I wondered if she had called the other boys’ mothers. I wondered how her expectations could be so radically different from mine when it came to the banter of three year olds. That very day I had already heard myself say to Milo, “Don’t put your finger in your butt!” Also, “Boogers do taste salty, but you still aren’t supposed to eat them.”

Still, I had never given up on the idea that children respond to reason. They may try to eat cupcakes for breakfast and run naked down the block, but logic prevails, right?

That evening I approached Milo with resolve. I had learned that I needed to clear the room of distractions and make eye contact if I wanted to hold his attention.

“Milo, some people don’t like hearing about guns and bombs because they do not like violence. Mama doesn’t like violence, either, remember? If you want to play guns and bombs, you have to look around and make sure that everyone is comfortable with that. You might have to go outside to play that game. OK?”

Milo looked deeper into my eyes, into my soul really, and leaned in closer, inches from my face.

“I can’t hear you,” he said decisively. So much for that moment of reckoning.

Mothers of girls: Stop looking askew. Stop sighing. We are all doing our best.

Teachers of boys: Be ready. Many of your male (and some female) students will be “action learners.” This means they will listen to your exhortations and then do the opposite of what you’ve asked. They want, no, need to see for themselves what happens when you carry hot liquids or stick a bean really far up your nose or run with scissors. Let them.

Within reason, let them discover the boundaries by crossing over them into very uncomfortable terrain. I keep warning my son Milo that spitting on someone is a declaration of war, but I have never personally retaliated. One day, he may finally learn the lesson the hard way since the easy way hasn’t worked. And that will be natural, that will be his path to understanding.

Milo, now six years old, loves to chop his younger sister with foam swords but he also brings home slices of birthday cake for her from parties to which she wasn’t invited. He sits on top of her face and then holds her hand while she cries about it.

Milo is skeptical about babies but gentle with all animals, even taxidermied ones. He spends hours writing letters to his friends who have moved away, adding intricate drawings of them adventuring together, complete with captions like “Milo and Stella ride again! Watch out! Best friends forever!”

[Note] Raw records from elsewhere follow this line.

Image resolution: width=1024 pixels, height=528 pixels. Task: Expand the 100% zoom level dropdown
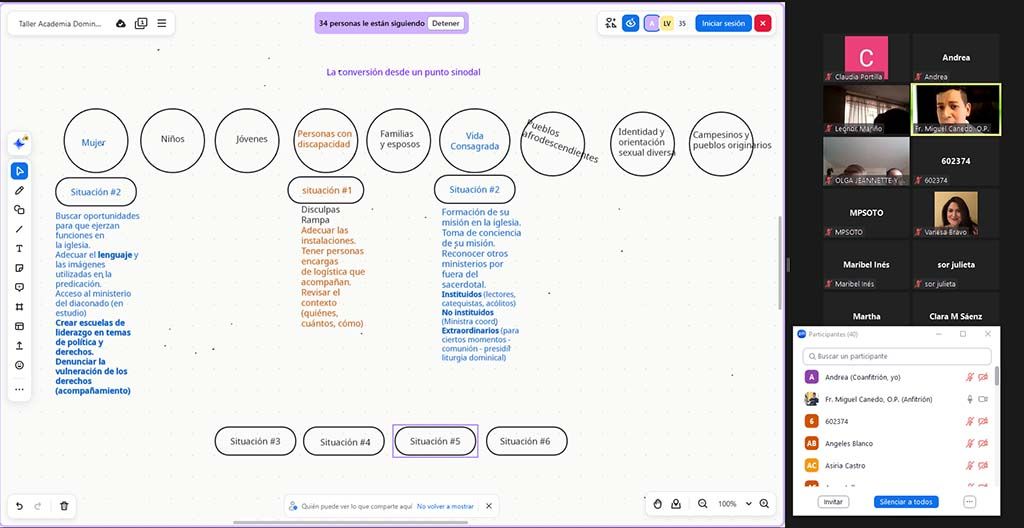(x=748, y=504)
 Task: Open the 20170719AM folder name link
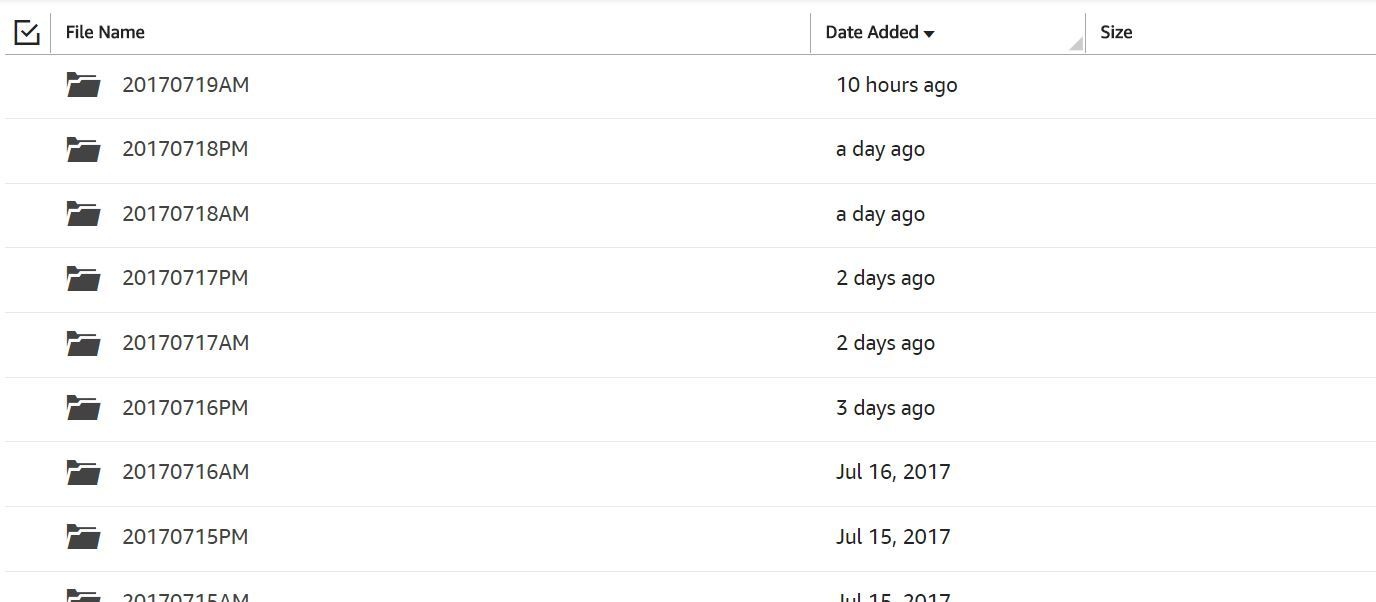click(185, 85)
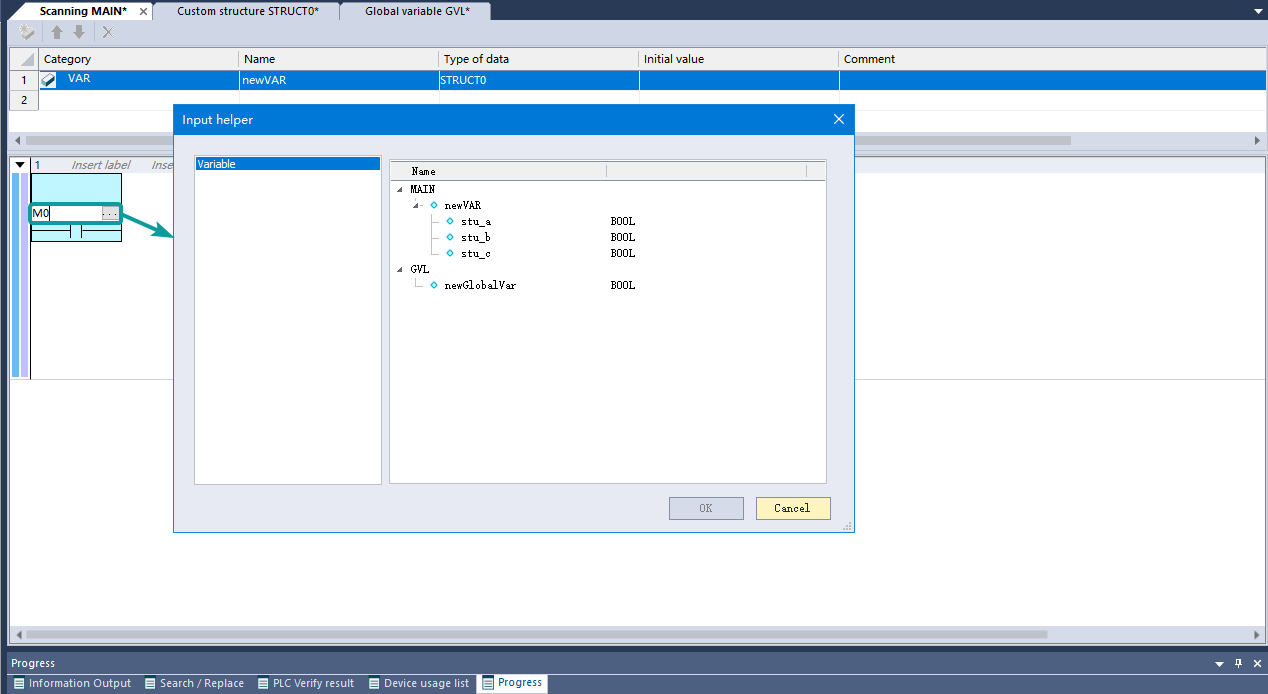Image resolution: width=1268 pixels, height=694 pixels.
Task: Click the move down arrow icon
Action: pyautogui.click(x=79, y=32)
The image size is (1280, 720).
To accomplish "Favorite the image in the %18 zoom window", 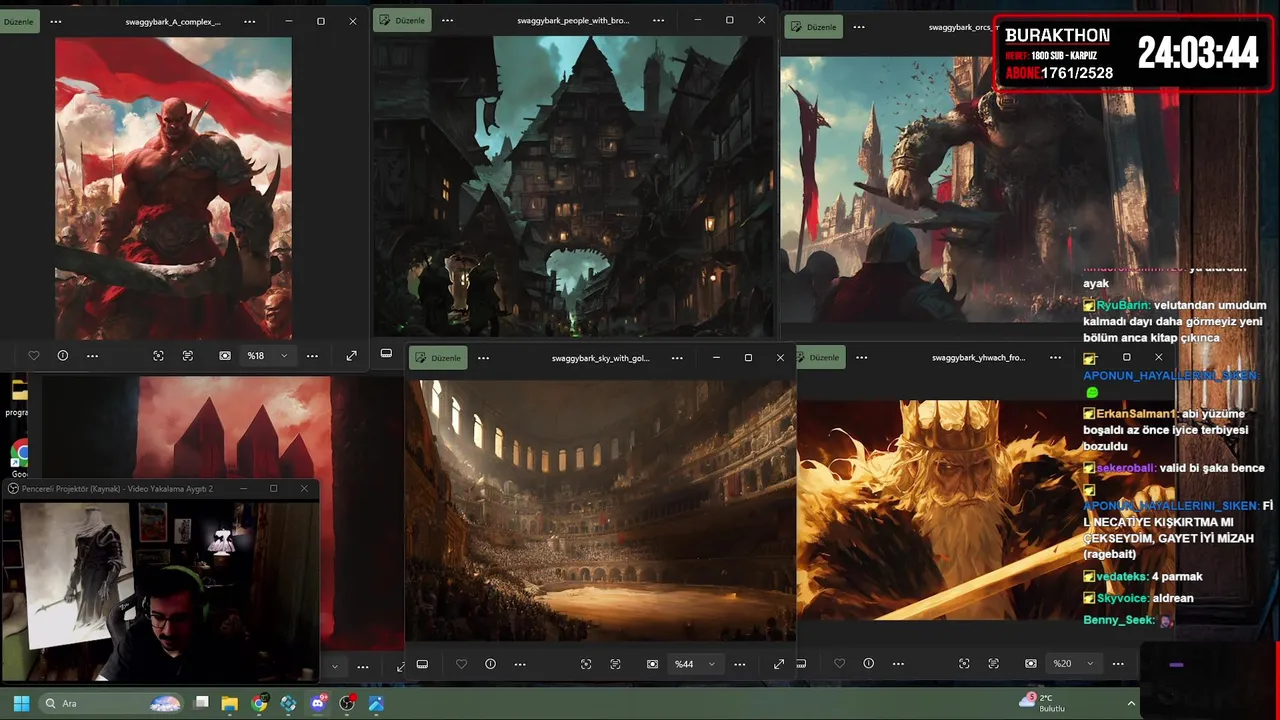I will [x=34, y=356].
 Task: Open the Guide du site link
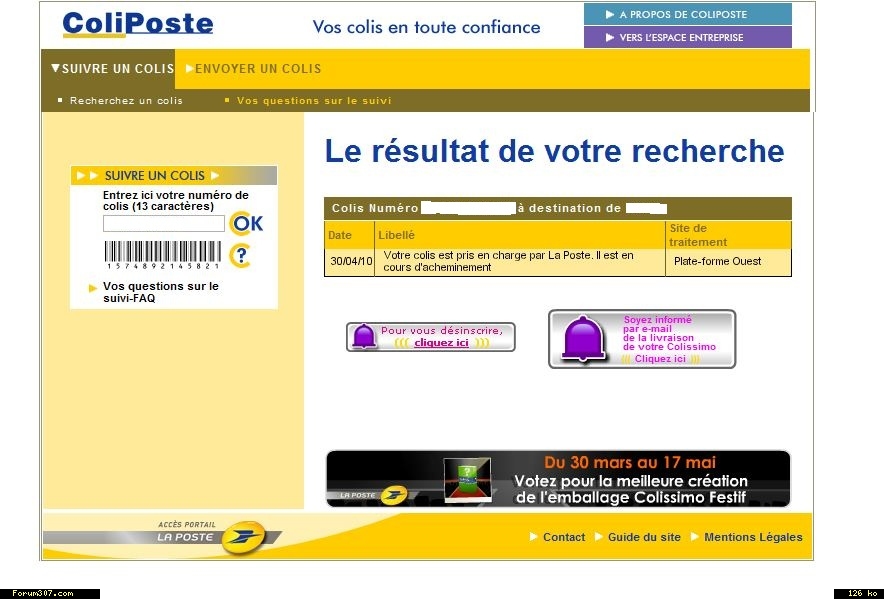pos(644,537)
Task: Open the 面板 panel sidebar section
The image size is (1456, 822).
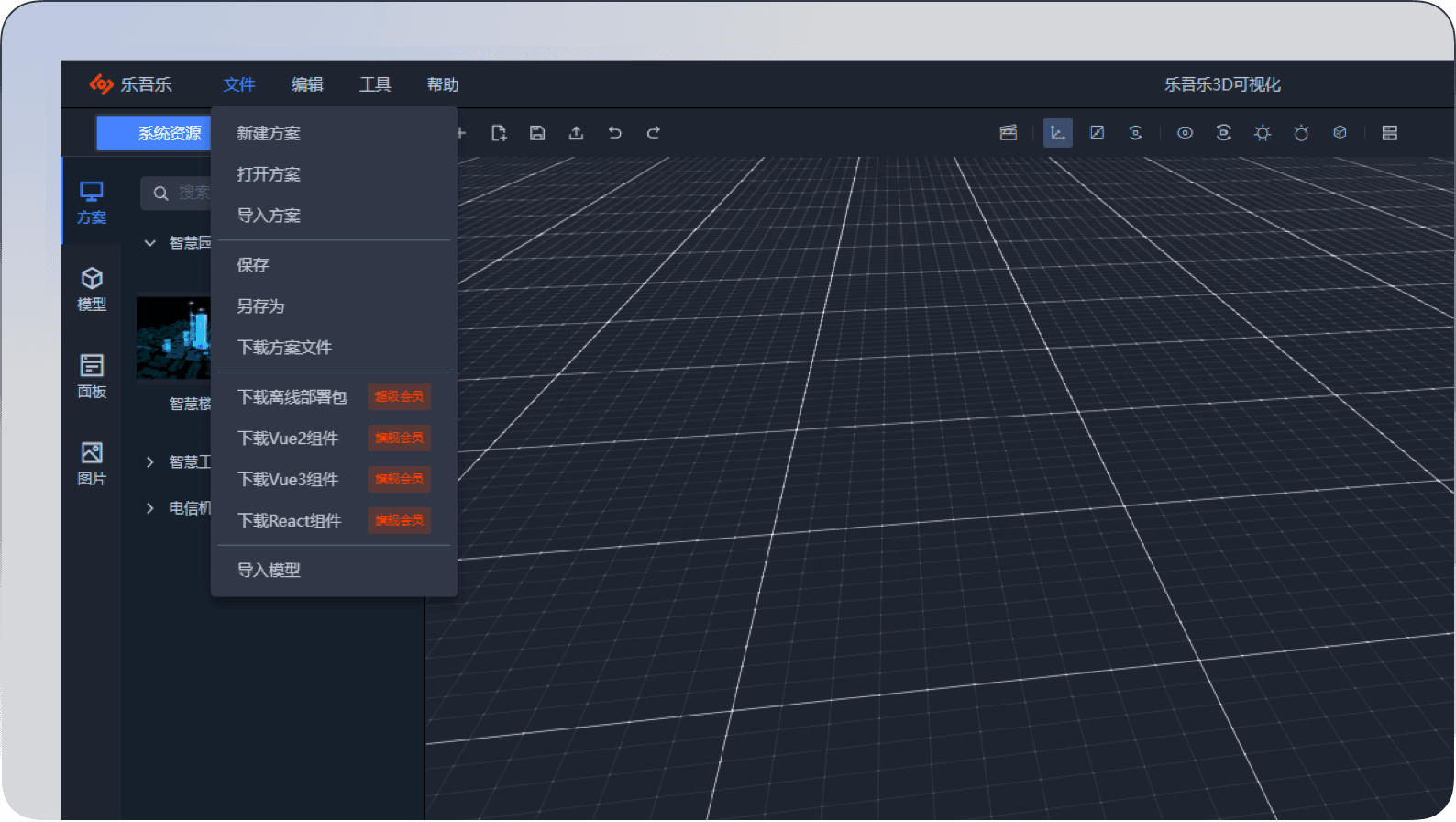Action: click(92, 376)
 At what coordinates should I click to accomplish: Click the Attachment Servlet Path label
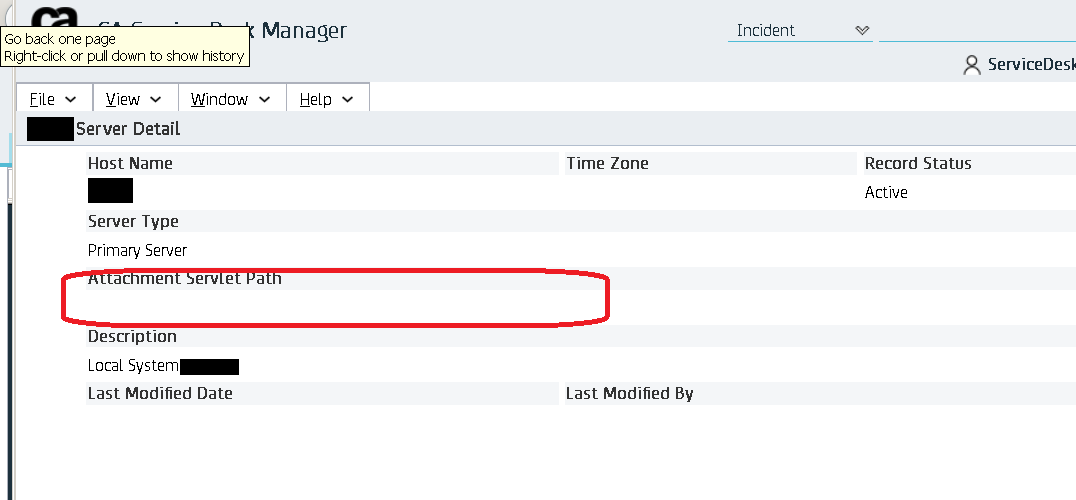coord(185,279)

Milo pats my back like a friendly uncle when he bear-hugs me. He makes me breakfast and tells me I am the best. Milo is a weapon-wielding, noisy, temperamental athlete who leaves plastic things strewn everywhere, but he is all heart.

In contrast, my daughter growls at me and throws things against the wall. She only says please and thank you when I remind her, and she is surly with strangers. Sh

e can sit still for hours and is easy to lull to sleep, but she tells me she hates me if I don’t let her wear a certain dress. I think back on myself crying after my first ultrasound and want to whisper in my own ear: You know nothing. Just wait and see.